Penilaiannya bukan tanpa dasar, Soelaeman merupakan pelaku sejarah yang terlibat langsung dalam Peristiwa Malari 1974 dan Gerakan Kampus Kuning 1977–1978, dua momentum penting dalam sejarah pergerakan mahasiswa Indonesia.
Dalam forum diskusi bertajuk “Soeharto dan Pahlawan Nasional” yang digelar Minggu 9 November 2025, Soelaeman mengisahkan perjalanan panjangnya sebagai aktivis mahasiswa hingga menjadi akademisi.

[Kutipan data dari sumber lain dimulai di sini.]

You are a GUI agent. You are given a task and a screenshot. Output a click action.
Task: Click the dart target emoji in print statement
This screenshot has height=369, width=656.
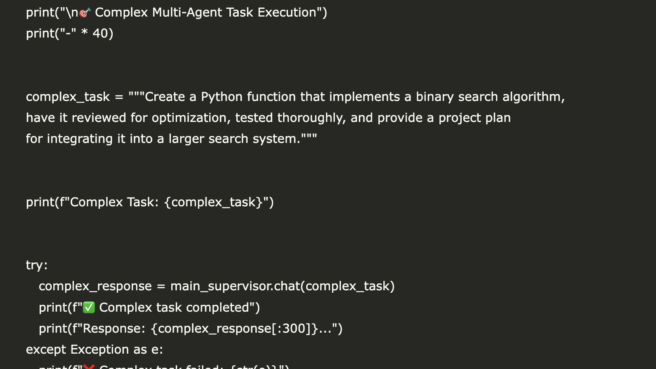(x=85, y=13)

Ia mengajak publik untuk menilai sosok Soeharto secara proporsional dan berimbang, bukan hanya dari sisi kelam kekuasaannya, tetapi juga dari jasa besar yang pernah ia berikan bagi bangsa.
“Saya tidak menutup mata terhadap pelanggaran HAM di masa itu. Tapi kita juga harus jujur, banyak hal baik yang diwariskan Soeharto bagi pembangunan dan stabilitas bangsa,” ujar Soelaeman.
BACA JUGA:Pusaka Sebut Soeharto Layak Jadi Pahlawan: Banyak Jasa dan Kontribusi Nyata yang Dibangun Beliau
Saksi Hidup Peristiwa Malari
Sebagai saksi langsung Peristiwa 15 Januari 1974 (Malari), Soelaeman mengungkapkan bahwa aksi mahasiswa saat itu sejatinya berlangsung damai.
Menurutnya, gerakan mahasiswa digerakkan oleh kepedulian terhadap nasib bangsa, bukan oleh niat merusak fasilitas publik.
“Mahasiswa tidak membakar dan tidak menjarah. Kami turun ke jalan karena peduli terhadap arah bangsa, bukan untuk membuat kekacauan,” tegasnya.
Ia menduga kerusuhan besar yang terjadi kala itu bukan murni dipicu oleh mahasiswa, melainkan akibat adanya kelompok lain yang memprovokasi massa. Soelaeman bahkan menyebut bahwa situasi politik di lingkar kekuasaan turut memperkeruh keadaan.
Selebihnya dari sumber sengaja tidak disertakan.